James appealed her termination to the Civil Service Commission. But two days into a hearing, her daughter was abruptly hospitalized with a serious medical condition that prevented James from testifying. The hearing was rescheduled multiple times as she attempted to juggle surgery and emergency room visits, but the commissioner eventually ruled in favor of the police department without hearing James’ testimony, a decision that was later overturned in Superior Court.
That ruling moved the case to the Division of Administrative Law Appeals so a new arbitrator could hear the case. A ruling is expected later this month.

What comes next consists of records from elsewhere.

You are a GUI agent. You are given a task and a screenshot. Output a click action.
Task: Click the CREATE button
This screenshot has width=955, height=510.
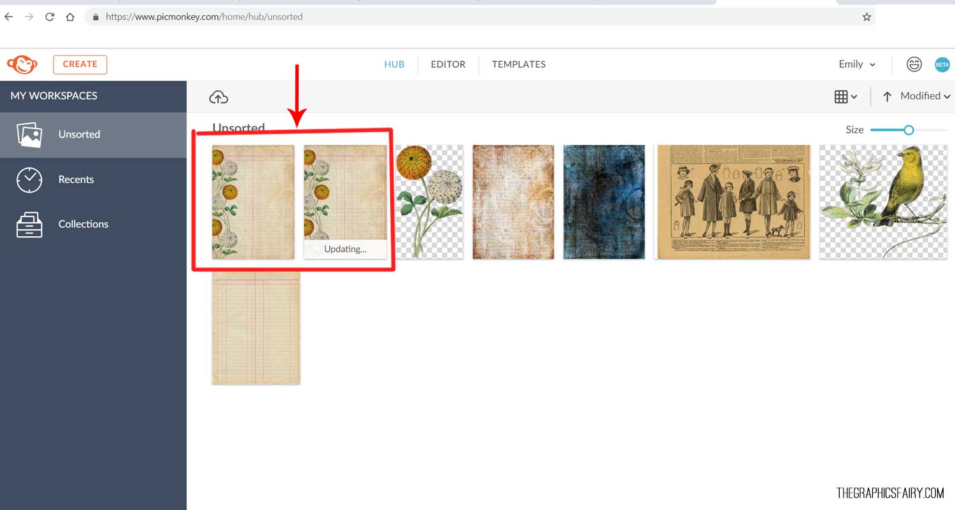click(x=80, y=64)
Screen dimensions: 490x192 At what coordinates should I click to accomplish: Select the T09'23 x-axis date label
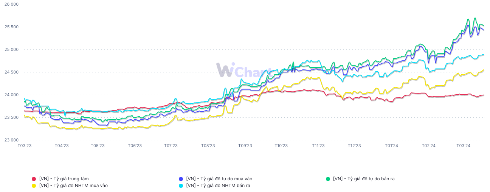coord(245,146)
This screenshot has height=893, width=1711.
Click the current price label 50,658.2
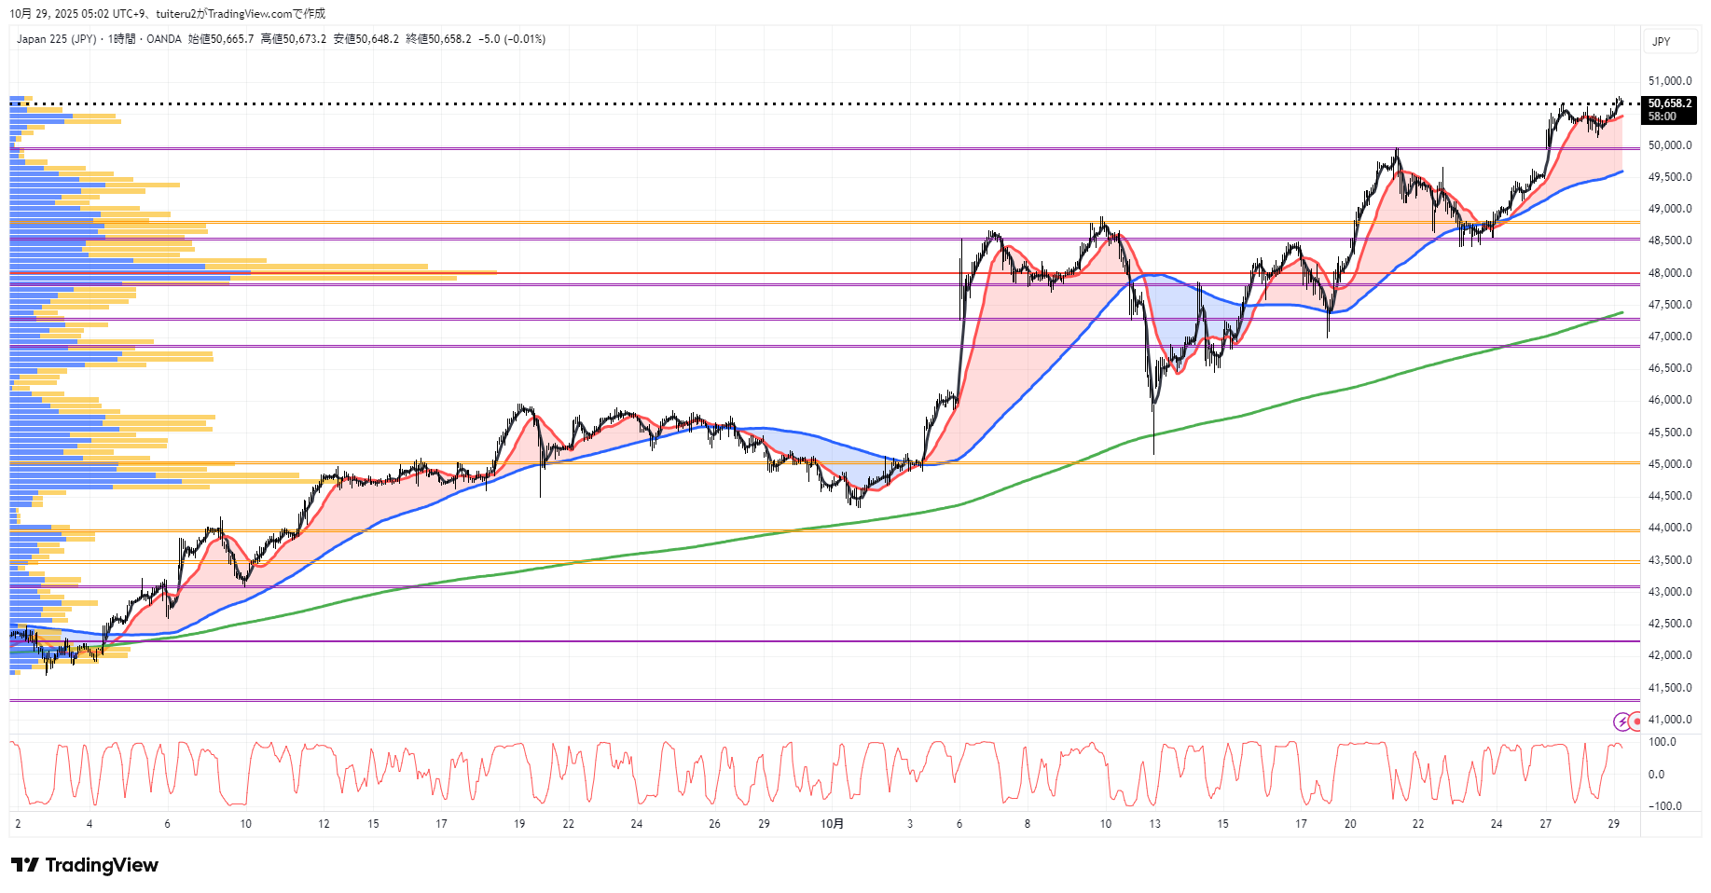point(1668,103)
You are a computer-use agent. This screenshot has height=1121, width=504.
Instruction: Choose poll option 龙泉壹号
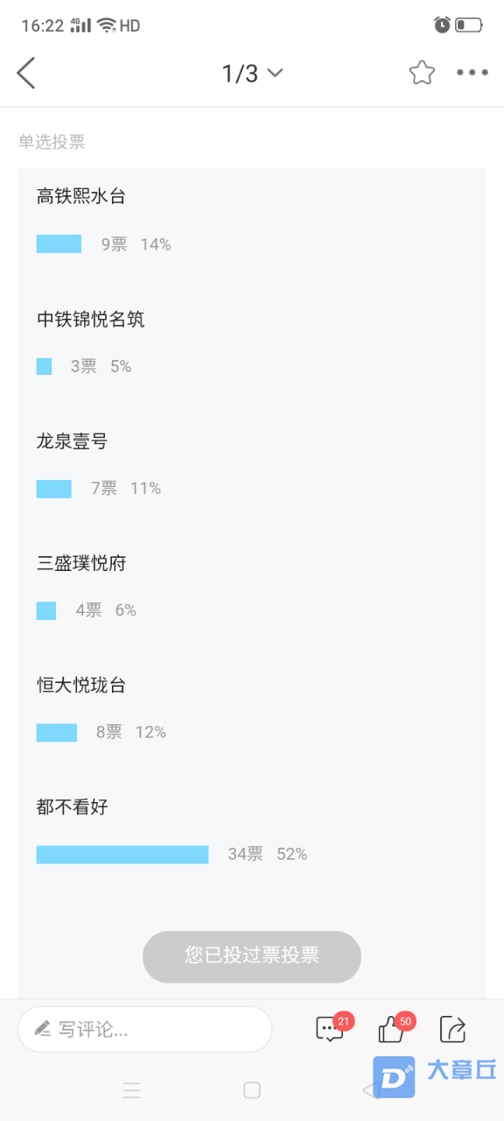click(73, 441)
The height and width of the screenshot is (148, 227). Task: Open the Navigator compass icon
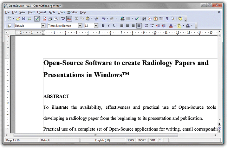(150, 19)
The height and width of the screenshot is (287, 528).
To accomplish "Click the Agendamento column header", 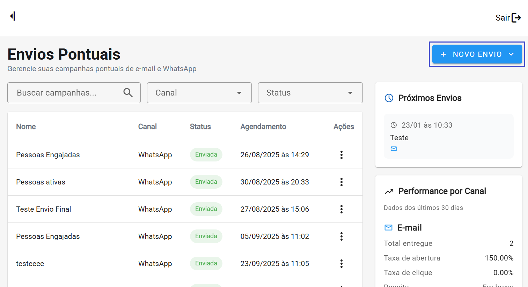I will [x=263, y=127].
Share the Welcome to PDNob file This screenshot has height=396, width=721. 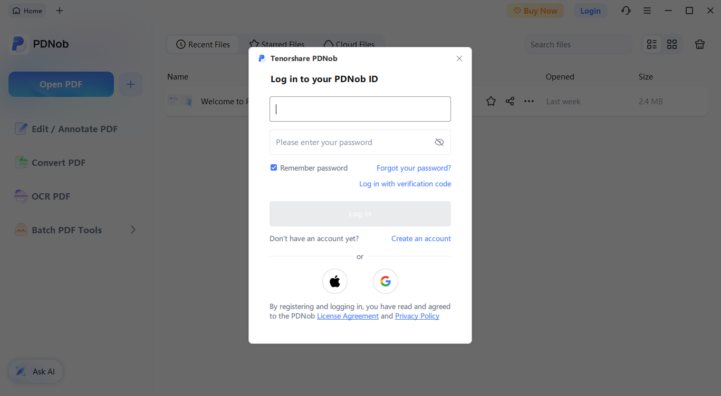(509, 101)
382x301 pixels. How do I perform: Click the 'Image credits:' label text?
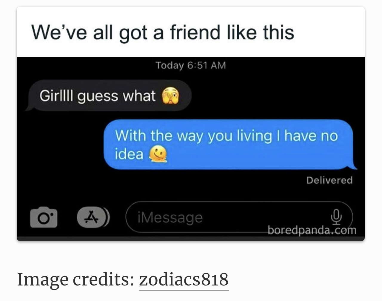point(76,280)
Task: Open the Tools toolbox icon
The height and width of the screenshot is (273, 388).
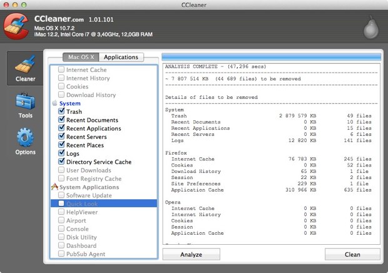Action: 25,101
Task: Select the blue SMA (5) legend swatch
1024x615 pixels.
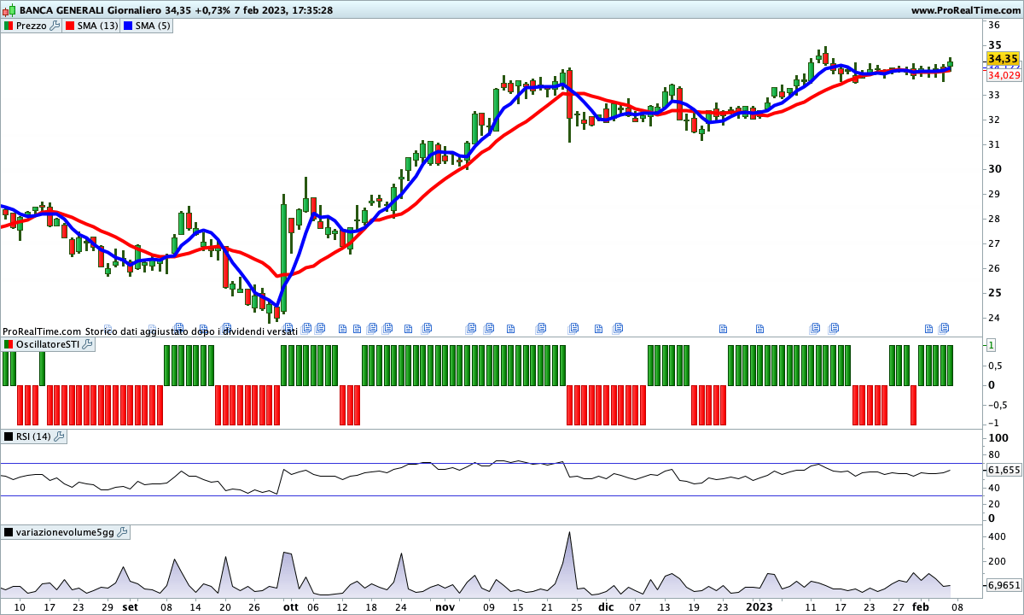Action: tap(128, 26)
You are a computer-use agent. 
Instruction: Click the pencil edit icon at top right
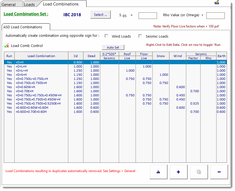click(217, 2)
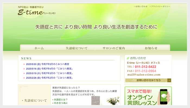Tap the smartphone image in the online lesson banner
The image size is (190, 108).
165,96
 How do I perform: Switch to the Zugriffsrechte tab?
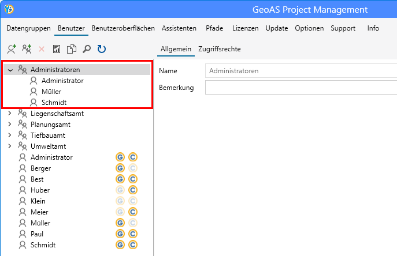219,49
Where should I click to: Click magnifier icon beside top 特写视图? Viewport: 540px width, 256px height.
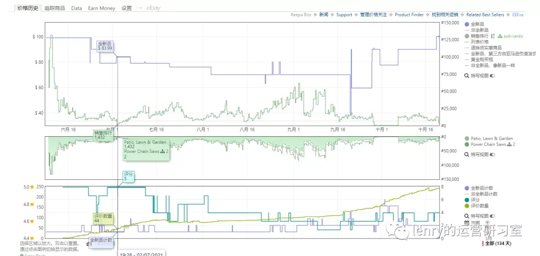coord(467,76)
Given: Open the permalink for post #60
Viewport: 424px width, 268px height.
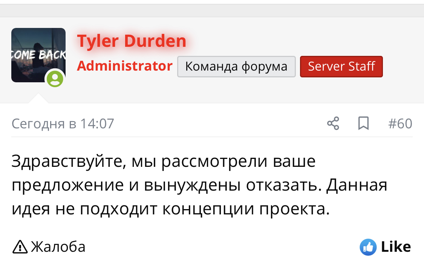Looking at the screenshot, I should click(x=400, y=124).
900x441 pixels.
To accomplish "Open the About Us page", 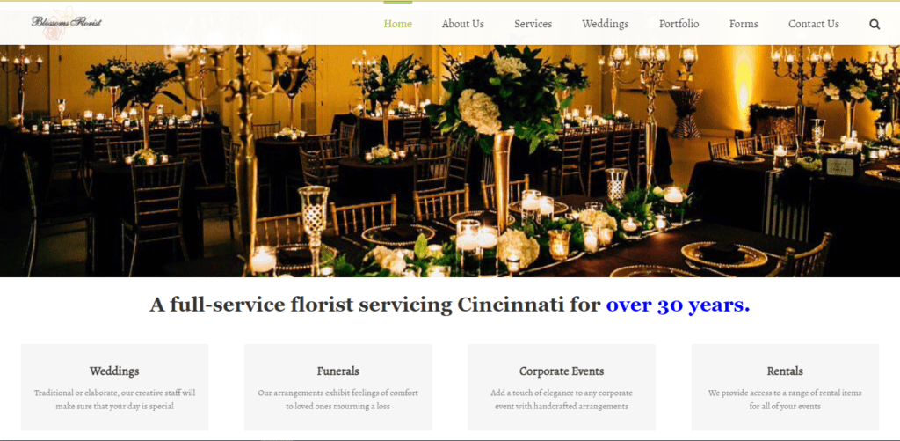I will coord(462,24).
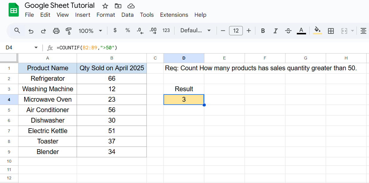Toggle strikethrough formatting
This screenshot has width=369, height=183.
coord(288,31)
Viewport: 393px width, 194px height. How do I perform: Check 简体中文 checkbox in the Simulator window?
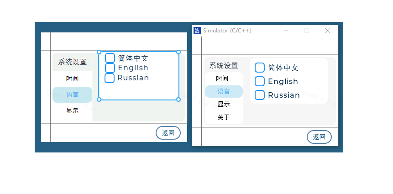tap(260, 68)
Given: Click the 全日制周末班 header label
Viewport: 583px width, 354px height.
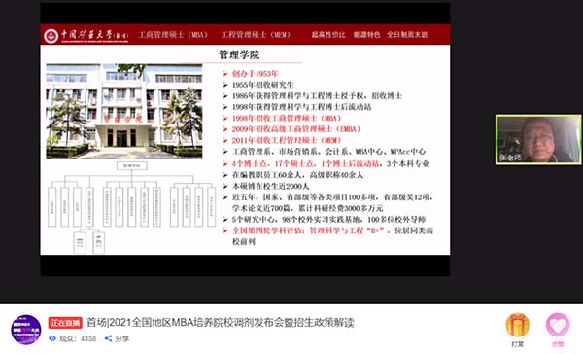Looking at the screenshot, I should pos(407,35).
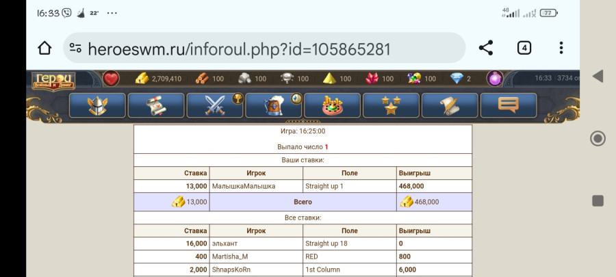Open the gold stars rating menu
This screenshot has height=277, width=616.
391,105
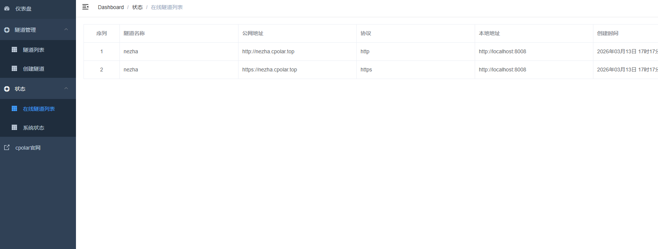Click the 状态 breadcrumb item

[137, 7]
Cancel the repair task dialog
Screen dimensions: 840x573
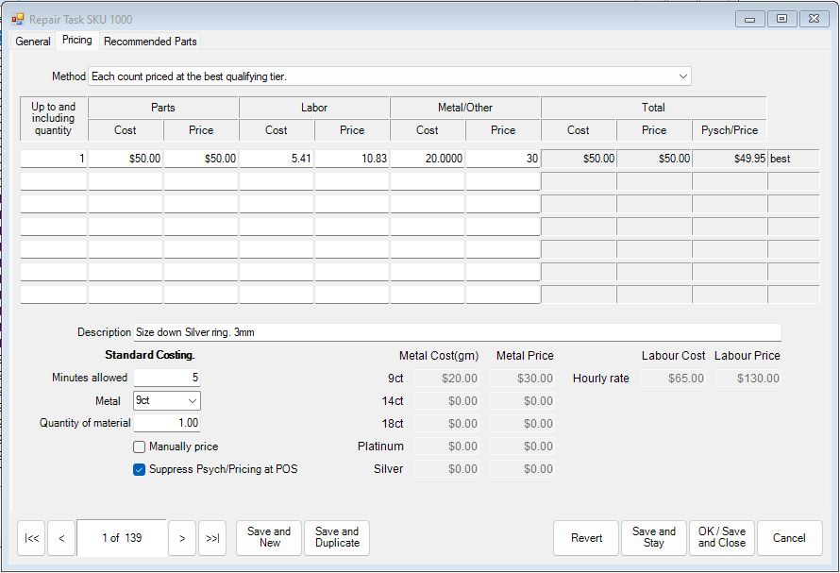[789, 538]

“We are grateful that Ms. James is finally being given the opportunity to prove her case before an impartial fact finder,” James’ lawyers, Tara Dunn and Max Stern, said in a statement. “This is the culmination of a ten-year struggle of a determined and courageous woman to find justice after being hounded out of the Boston Police Department for having the audacity to complain about abusive treatment by a powerful senior officer.”
Lawyers for the Boston Police Department declined to comment, citing the ongoing proceedings.
For years after she was fired, James was unemployed. She was initially denied unemployment benefits, but a judge ruled to grant her benefits after determining police officials could not establish that her termination “was based upon the employee’s knowing violation of a reasonable and uniformly enforced rule or policy, or due to deliberate misconduct in willful disregard of the employer’s interest.”
Only in recent years did James develop a “second passion for real estate,” in addition to holding numerous temp jobs to make ends meet. If she wins the case, James will be kept on the department payroll until her nearly 10 years of back pay and retirement funds are paid out.
James said she would love to return to policing but fears putting herself “in another unsafe situation” by rejoining the department and hopes to find other ways to serve the community, particularly young people of color.
“I didn’t think it would take 10 years, but people need to know that you can’t ruin someone’s life just because of your power and your influence and your connections,” James said. “I’ve always liked the boots-on-the-ground approach to mentorship, so I’d love to teach kids in the community how to negotiate, how to defend themselves, how to understand the systems they live in and advocate for their rights. That’s what’s always been most rewarding for me.”